■ What is being asked ■
Check each line of the material for the string "title", and copy the lines that have it.

____

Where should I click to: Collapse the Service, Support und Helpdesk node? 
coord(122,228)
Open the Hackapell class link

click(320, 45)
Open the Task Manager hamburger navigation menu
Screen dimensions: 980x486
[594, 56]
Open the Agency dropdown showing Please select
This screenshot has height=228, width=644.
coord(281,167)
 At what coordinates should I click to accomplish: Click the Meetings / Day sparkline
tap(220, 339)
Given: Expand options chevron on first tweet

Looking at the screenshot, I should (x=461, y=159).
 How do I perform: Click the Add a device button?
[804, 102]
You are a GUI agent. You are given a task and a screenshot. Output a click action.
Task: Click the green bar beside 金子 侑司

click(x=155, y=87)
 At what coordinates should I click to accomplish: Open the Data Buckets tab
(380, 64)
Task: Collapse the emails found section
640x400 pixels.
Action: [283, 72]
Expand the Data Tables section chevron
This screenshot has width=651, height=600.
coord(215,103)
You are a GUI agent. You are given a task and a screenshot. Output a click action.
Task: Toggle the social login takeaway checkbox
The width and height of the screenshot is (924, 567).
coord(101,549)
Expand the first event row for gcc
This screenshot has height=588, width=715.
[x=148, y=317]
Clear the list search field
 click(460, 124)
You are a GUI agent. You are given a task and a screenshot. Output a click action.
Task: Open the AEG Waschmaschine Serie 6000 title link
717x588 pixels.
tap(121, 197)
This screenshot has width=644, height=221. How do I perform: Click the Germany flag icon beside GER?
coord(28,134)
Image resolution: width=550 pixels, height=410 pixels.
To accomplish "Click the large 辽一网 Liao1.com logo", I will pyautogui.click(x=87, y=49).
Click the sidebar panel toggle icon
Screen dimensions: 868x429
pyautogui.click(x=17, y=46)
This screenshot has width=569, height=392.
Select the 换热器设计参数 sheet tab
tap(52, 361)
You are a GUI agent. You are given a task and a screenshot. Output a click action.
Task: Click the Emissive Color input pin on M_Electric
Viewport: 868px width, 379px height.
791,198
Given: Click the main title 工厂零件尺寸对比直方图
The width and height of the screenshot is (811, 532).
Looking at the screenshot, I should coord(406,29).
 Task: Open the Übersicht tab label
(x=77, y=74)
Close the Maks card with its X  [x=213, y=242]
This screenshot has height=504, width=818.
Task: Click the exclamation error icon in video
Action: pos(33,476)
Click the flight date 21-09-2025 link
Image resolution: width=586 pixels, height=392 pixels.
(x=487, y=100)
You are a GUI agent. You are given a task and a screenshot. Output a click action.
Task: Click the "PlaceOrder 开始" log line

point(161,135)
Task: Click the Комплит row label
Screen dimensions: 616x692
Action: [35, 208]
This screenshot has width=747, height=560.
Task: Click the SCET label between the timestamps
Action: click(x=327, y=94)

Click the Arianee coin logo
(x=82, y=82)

____

■ Result for this task ■
Task: Open the AEG Waschmaschine Serie 6000 title link
Given: Click the main title 工厂零件尺寸对比直方图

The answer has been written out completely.